I tried computing the standard errors for my data points for a Gaussian fit. I want to know how to calculate the errors and obtain the uncertainty. I want to compute the value of the reduced (chi-squared). Any suggestions would help. any suggestions and help in correcting the residual(p,x,y) would really help.
import csv
import pandas as pd
import numpy as np
from scipy import optimize
from matplotlib import pyplot as plt
from scipy.optimize import curve_fit
from scipy import asarray as ar,exp
#reading the x,y,z values from the respective csv files
xData = []
yData = []
path = r'C:\Users\angel\OneDrive\Documents\CSV_FILES_NV_LAB\1111 x 30.csv'
with open(path, "r") as f_in:
reader = csv.reader(f_in)
next(reader) # skip headers
for line in reader:
try:
float_1, float_2=float(line[0]),float(line[1])
xData.append(float_1)
yData.append(float_2)
except ValueError:
continue
#printing the columns of the csv files and storing as an array
print(xData)
print(yData)
#plot the data points
plt.plot(xData,yData,'bo',label='experimental_data')
plt.show()
#define the function we want to fit the plot into
# Define the Gaussian function
n = len(xData)
xData=np.array(xData)
yData=np.array(yData)
mean = sum(xData*yData)/sum(yData)
sigma = np.sqrt(sum(yData*(xData-mean)**2)/sum(yData))
def Gauss(x,I0,x0,sigma,Background):
return I0*exp(-(x-x0)**2/(2*sigma**2))+Background
#popt,pcov = curve_fit(Gauss,xData,yData,p0=[1,mean,sigma, 0.0])
#calculating error methods
################################################################################
def residual(p,x,y):
return Gaussian(x,*p)-y
initGuess=[1,1,1]
popt,pcov,infodict,mesg,ier=optimize.least_squares(residual,initGuess,args=[x,y],full_output=True)
s_sq = (infodict['fvec']**2).sum()/ (N-n)

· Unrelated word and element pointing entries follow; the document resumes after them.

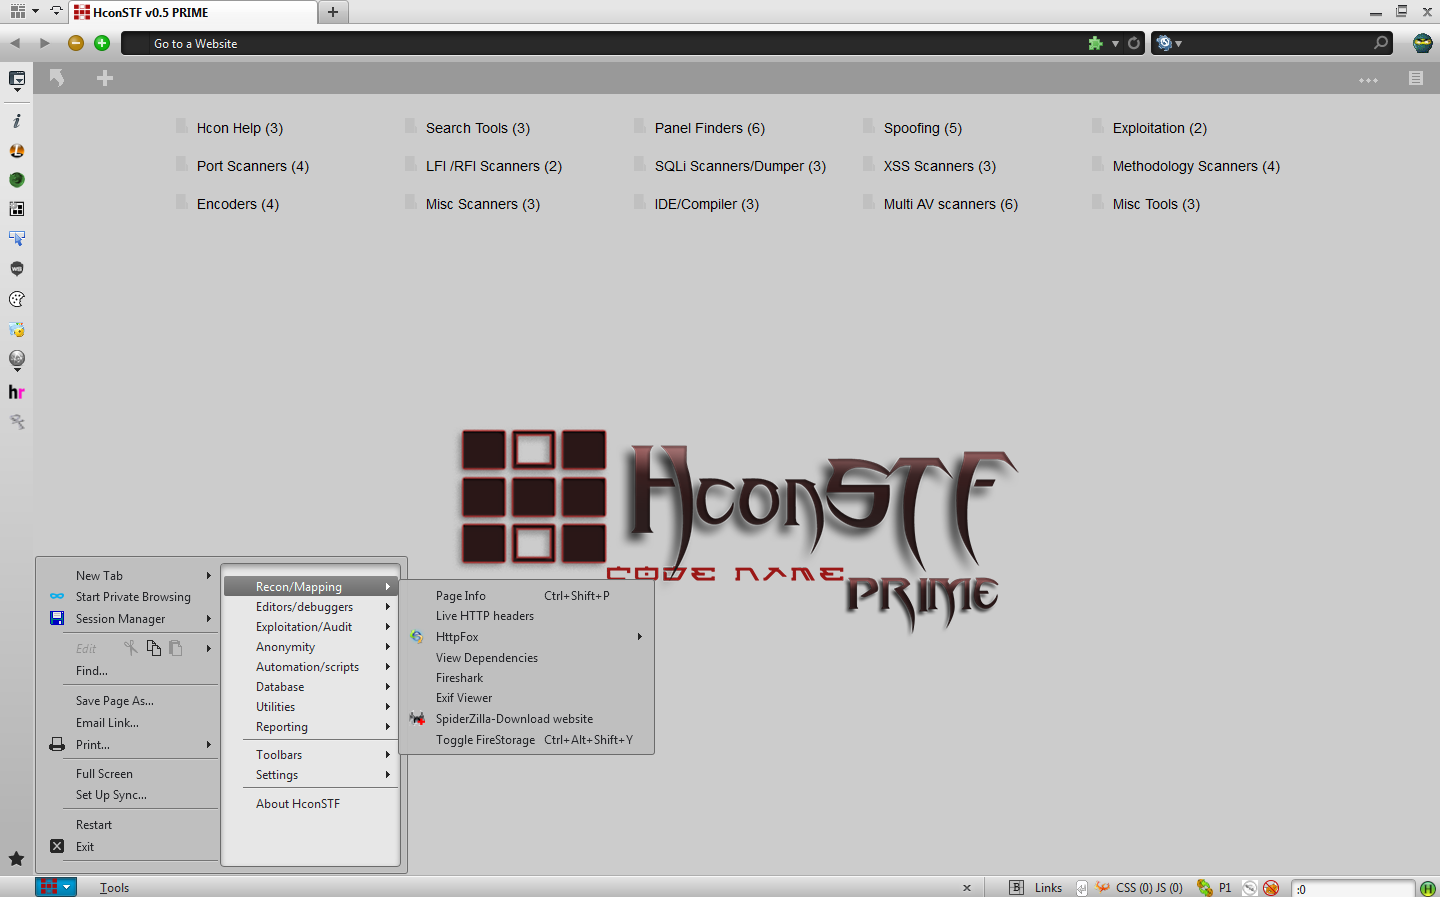Click inside the :0 input field in the status bar

[x=1350, y=888]
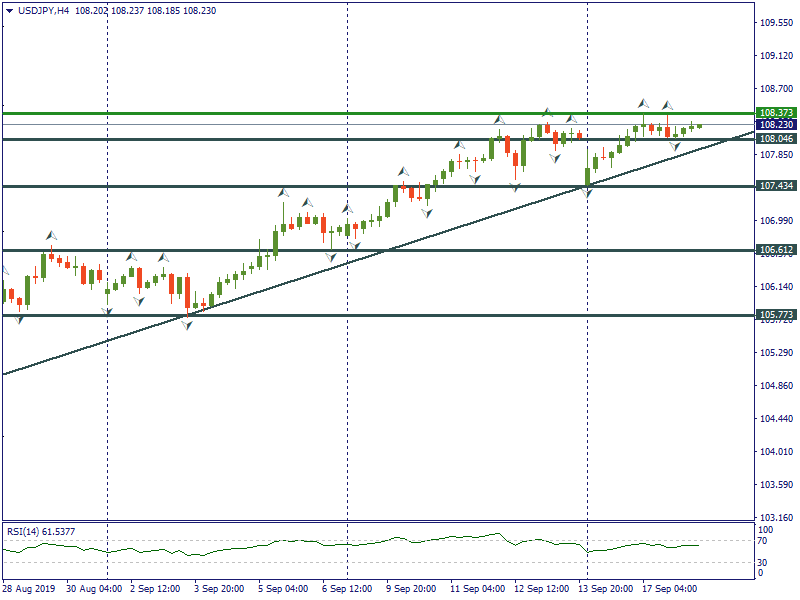
Task: Click the 17 Sep 04:00 time label
Action: click(x=671, y=589)
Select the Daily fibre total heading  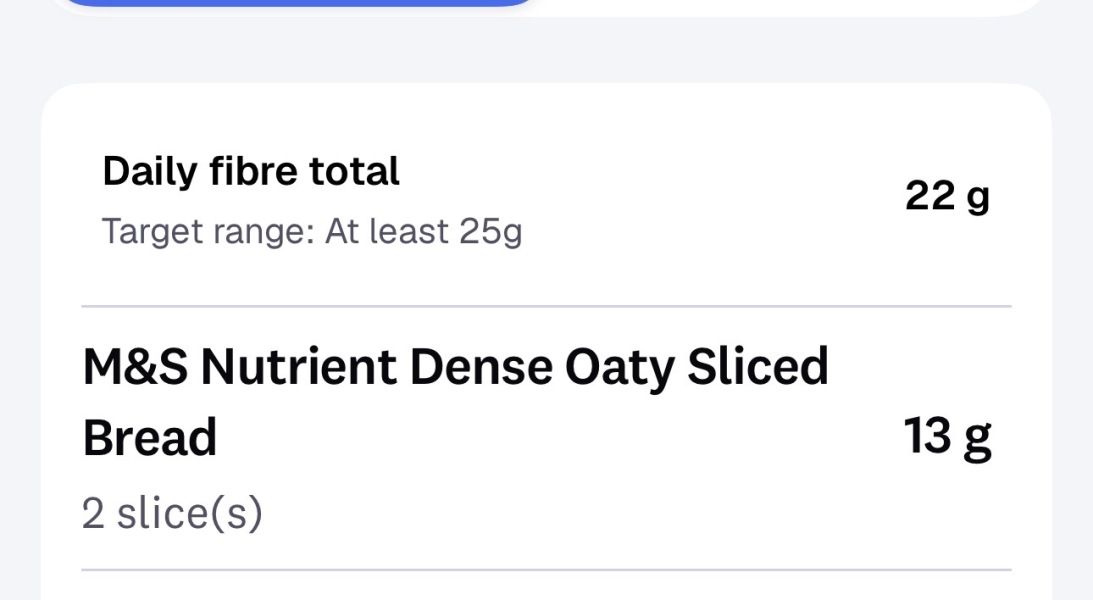pos(250,170)
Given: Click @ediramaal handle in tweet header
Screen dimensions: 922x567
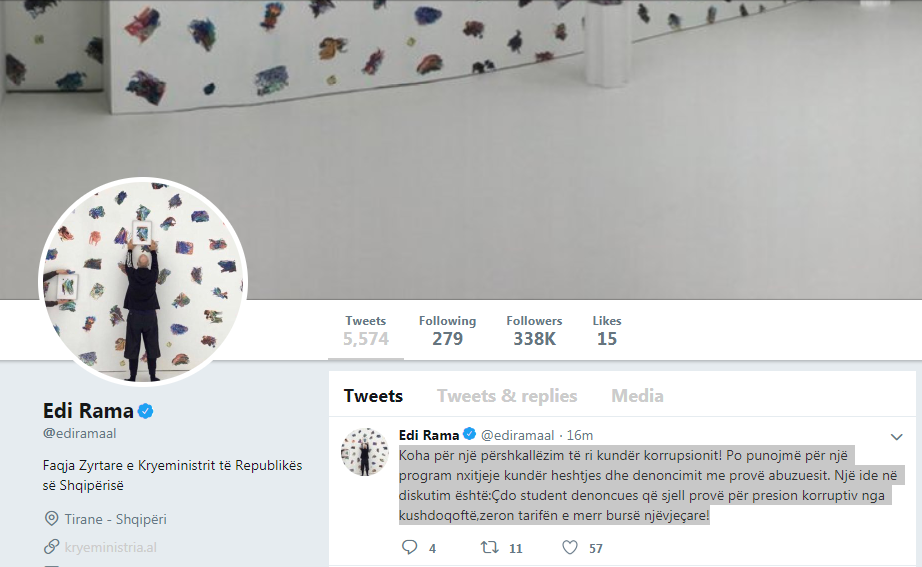Looking at the screenshot, I should tap(517, 435).
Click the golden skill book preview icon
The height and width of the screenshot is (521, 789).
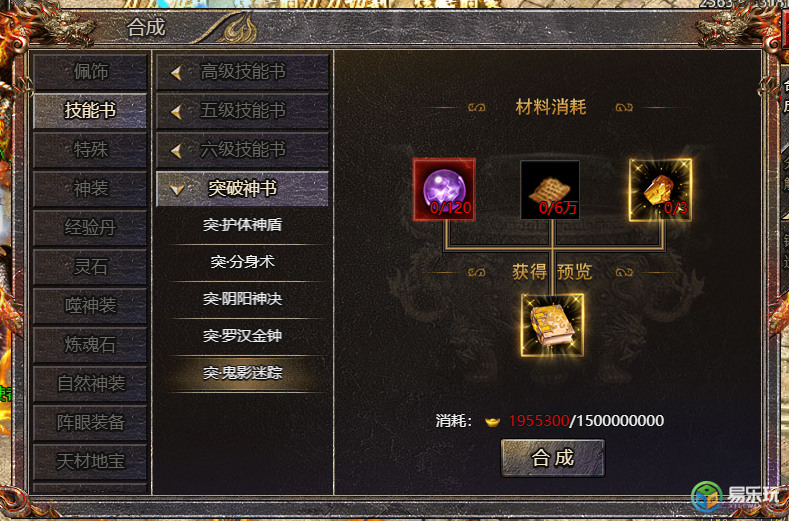[x=553, y=325]
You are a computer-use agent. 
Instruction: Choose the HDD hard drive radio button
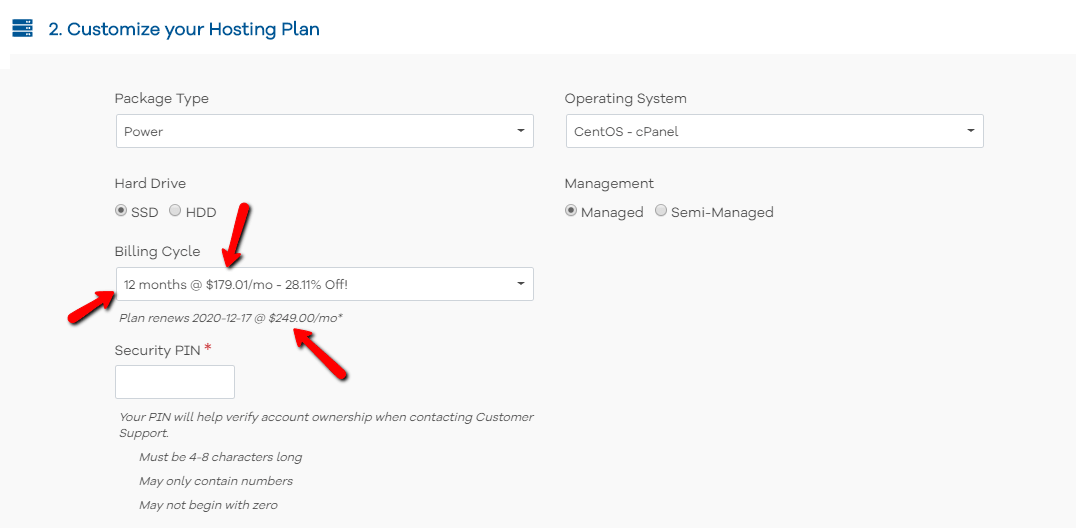click(x=175, y=211)
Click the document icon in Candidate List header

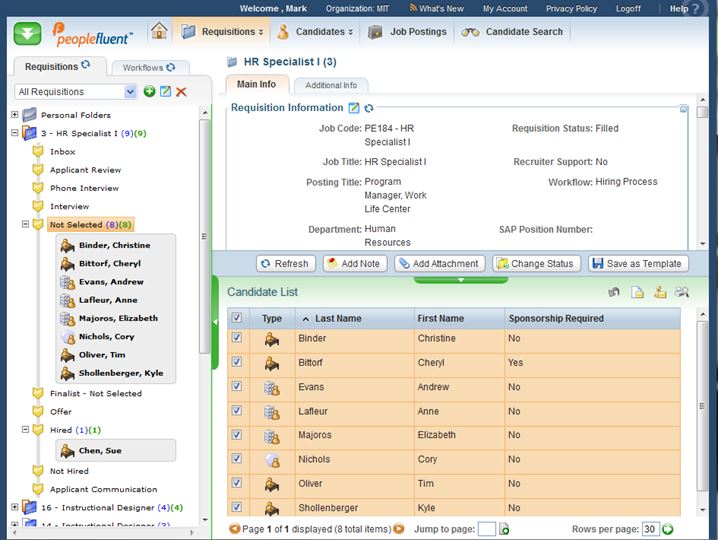(638, 292)
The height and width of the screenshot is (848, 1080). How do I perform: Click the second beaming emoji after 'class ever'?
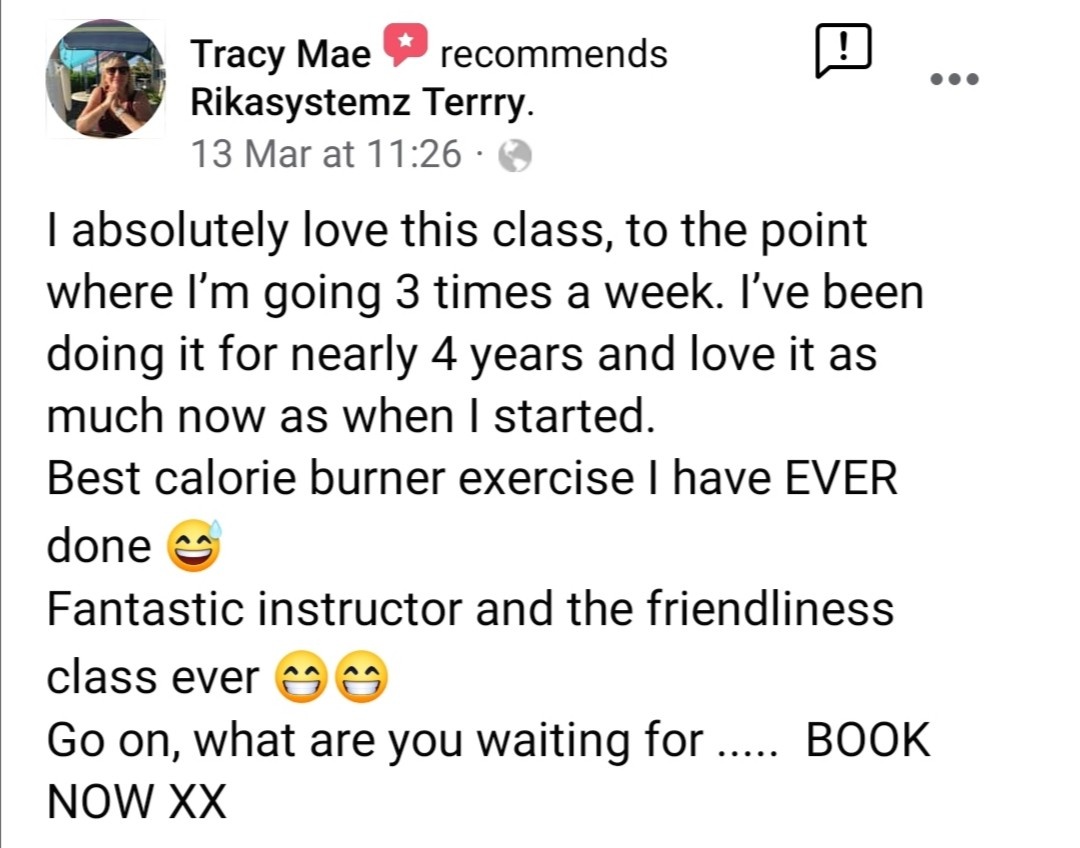point(361,676)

#####################################################################################
print(popt)
plt.plot(xData,yData,'b+:',label='data')
plt.plot(xData,Gauss(xData,*popt),'ro:',label='fit')
plt.legend()
plt.title('Gaussian_Fit')
plt.xlabel('x-axis')
plt.ylabel('PL Intensity')
plt.show()
Sample input data:
xData=[
-7.66e-06, -7.6e-06, -7.53e-06, -7.46e-06, -7.4e-06,
-7.33e-06, -7.26e-06, -7.19e-06
]
yData=[
17763.0, 2853.0, 3694.0, 4203.0, 4614.0, 4984.0,
5080.0, 7038.0, 6905.0
]
Output Error:
popt,pcov,infodict,mesg,ier=optimize.least_squares(
residual,initGuess,args=[x,y],full_output=True
)
NameError: name 'x' is not defined.
Readable code always helps. Like, the error you are getting is
popt,pcov,infodict,mesg,ier=optimize.least_squares(residual,initGuess,args=[x,y],full_output=True)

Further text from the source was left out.